Who Makes the Choices in Your Life?

I spoke with a fellow consultant a couple of weeks ago. She asked for some coaching about rates. A potential client asked about a keynote. Then it turned into a workshop. Then it turned into a potential series of many workshops. Maybe even an entire agile journey for this organization. How awesome is that?

She was thinking of a modest keynote fee. I suggested she raise her fee. “I don’t know. That’s not what I normally charge.”

“I know. What do you normally consider?”

“Well, I normally keynote in driving distance of my home. Oooh. I won’t be, will I?”

“No. You won’t be. You’ll ‘lose’ the entire day.” We spoke more about the economics and the potential upside, downside, and what the client would expect. I’m not sure what she’ll do. Yes, I have made my colleague anonymous to protect her identity. This situation happens to men and women equally.

We make choices based on what we were, where we were, not where we are now. It’s as if we are allowing our four-year-old, twelve year old, twenty year old, 40 year old or whatever year old selves to make choices for us, instead of our current selves.

Don’t worry, we all do it.

You don’t have to be a consultant to do this. You can be a manager, a parent, any human who makes choices.

I do this with jeans and pants. It takes a lot for me to buy a new kind of jeans and pants. Why? Because sizes are not normalized across manufacturers. If I find a size and style that fits, I buy it, regardless of whether it still fits the situation, my age, or the context. Ouch. Yes, I just realized that. Oopsie. Might be time for a change, eh?

Sometimes, it’s difficult to say, “I am in the here and now. My context has changed. I need to change how I make my choices. I’m not in the there-and-then. The old rules don’t apply now.”

The old rules have been useful for so long, we forget we have them. My colleague has rules about keynotes. But those rules don’t apply when she has to fly to a keynote, and when the keynote is part of a package consulting deal, do they? Well, they might. But they might not. She developed those rules about ten years ago. The rules might have outlived their usefulness, at least for this client.

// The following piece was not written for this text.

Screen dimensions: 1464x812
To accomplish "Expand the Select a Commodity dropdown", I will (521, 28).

I talked about turning rules into guides in Do Your Rules Prevent You From Solving Problems?

I talked about being in the present in Are You In the “Here-and-Now” or in the “There-and-Then”?

This post is recognizing who you are. Sometimes, I want to retreat, to go back to the person I was. It’s easier. It’s more comfortable. That’s because I’m in a little chaos. No surprise there.

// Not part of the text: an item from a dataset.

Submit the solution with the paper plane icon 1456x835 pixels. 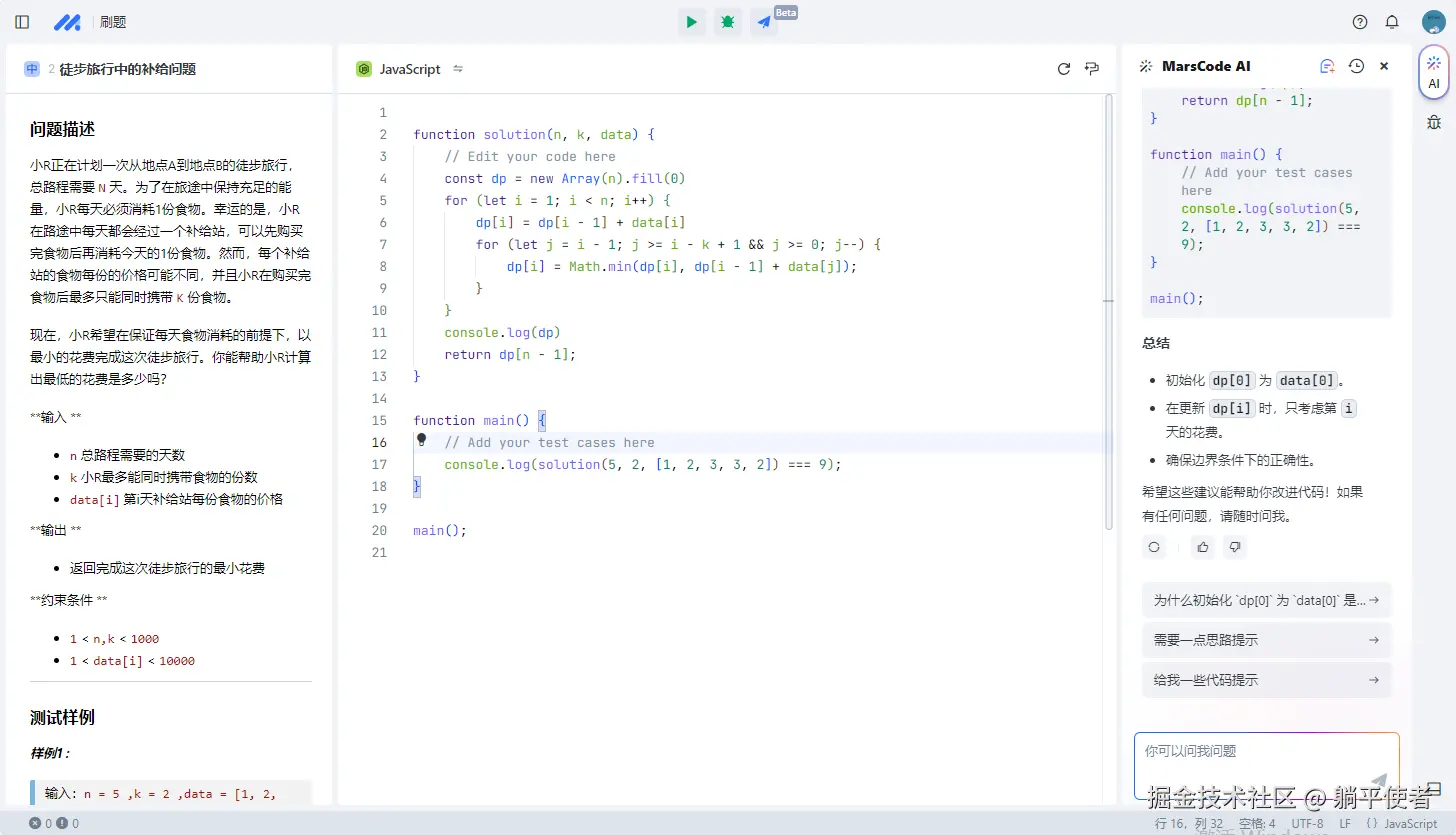coord(764,22)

Satir Change ModelLook at the change model. Chaos is a time of uncertainty for many people. Certainly for me. I suspect for my colleague, too.

When I’m in chaos, I find it difficult to make great decisions. Or, I try to make a good decision and I’m not sure if it’s a good decision. I try something, I may or may not succeed. When I write proposals for clients with tough problems, I’m often in chaos until I get the transforming idea. Then, the proposal almost writes itself. (As I drafted this post, that happened last night :-)

It’s easier to retreat, to go back to something I already know and am good at. There’s a problem with that—I don’t grow. I don’t provide my clients my best possible work. Sure, it’s risky. But I know how to manage risk. This is the growth mindset at work: I may not know what to do right now, but I can learn it.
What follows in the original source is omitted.